Los tres hombres recularon a toda prisa cuando una columna de fuego emergió de las profundidades de la fosa, iluminando los árboles, el terreno excavado, la maquinaria abandonada y sus propias caras, sorprendidas y en el fondo entusiasmadas por el efecto que acababan de lograr.
Uno de ellos se frotó las manos con el sobrante del papel de periódico que habían usado como mecha, en un intento de quitarse el olor a gasolina.

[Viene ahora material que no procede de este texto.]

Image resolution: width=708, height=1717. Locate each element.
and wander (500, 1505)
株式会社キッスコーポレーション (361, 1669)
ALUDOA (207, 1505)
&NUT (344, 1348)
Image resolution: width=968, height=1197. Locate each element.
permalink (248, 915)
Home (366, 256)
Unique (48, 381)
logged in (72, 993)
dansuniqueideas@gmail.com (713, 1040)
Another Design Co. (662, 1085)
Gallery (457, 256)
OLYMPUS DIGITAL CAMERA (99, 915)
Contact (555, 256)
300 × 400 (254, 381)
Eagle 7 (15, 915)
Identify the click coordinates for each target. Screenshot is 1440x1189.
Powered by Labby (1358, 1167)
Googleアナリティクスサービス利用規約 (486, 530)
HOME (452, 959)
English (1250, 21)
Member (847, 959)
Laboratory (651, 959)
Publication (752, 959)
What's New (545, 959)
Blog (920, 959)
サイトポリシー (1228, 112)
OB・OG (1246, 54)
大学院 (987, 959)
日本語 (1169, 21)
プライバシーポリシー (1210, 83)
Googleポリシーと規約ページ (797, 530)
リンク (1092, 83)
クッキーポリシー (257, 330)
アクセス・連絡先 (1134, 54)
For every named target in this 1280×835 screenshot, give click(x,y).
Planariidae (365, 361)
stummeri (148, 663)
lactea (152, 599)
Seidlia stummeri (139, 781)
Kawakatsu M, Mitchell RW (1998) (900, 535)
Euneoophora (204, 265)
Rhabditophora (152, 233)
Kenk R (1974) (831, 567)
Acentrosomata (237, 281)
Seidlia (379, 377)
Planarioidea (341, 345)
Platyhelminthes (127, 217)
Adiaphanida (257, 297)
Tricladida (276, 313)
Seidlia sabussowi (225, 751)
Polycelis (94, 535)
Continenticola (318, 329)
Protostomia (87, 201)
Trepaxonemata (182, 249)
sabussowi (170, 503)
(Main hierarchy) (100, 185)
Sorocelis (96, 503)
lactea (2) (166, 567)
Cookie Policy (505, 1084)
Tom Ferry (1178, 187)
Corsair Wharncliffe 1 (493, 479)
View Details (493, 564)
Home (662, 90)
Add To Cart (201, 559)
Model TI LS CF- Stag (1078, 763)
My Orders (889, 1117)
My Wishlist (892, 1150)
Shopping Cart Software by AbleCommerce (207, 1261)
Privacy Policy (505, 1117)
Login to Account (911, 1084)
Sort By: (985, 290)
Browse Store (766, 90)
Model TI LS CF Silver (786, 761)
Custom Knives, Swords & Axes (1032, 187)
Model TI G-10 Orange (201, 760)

– Que se joda -dijo Elliot Norton, que fue quien envolvió una piedra con el trozo de periódico y lo arrojó a la hoguera-. Vámonos.
Durante unos minutos no dije nada. Poveda trazaba dibujos absurdos encima de la mesa con el dedo índice. Elliot Norton, un hombre al que había considerado mi amigo, había tomado parte en la violación y en la quema de una joven. Me quedé mirando con fijeza a Poveda, pero él estaba absorto en trazar dibujos con el dedo. Algo se había roto en el interior de Phil Poveda, aquello que había logrado mantenerlo con vida después de lo que hicieron, y la marea de sus recuerdos lo arrastraba consigo.
Tenía ante mí a un hombre que estaba enloqueciendo.
– Siga -le dije-. Acabe la historia.
– ¡Acaba con ella! -gritó Mobley. Miraba a Earl Larousse, que estaba de rodillas, abotonándose los pantalones, junto a la mujer postrada boca abajo. Earl frunció el ceño.
– ¿Qué?
– Acaba con ella -repitió Mobley-. Mátala.
– No puedo -dijo Earl. Su voz se parecía a la de un niño.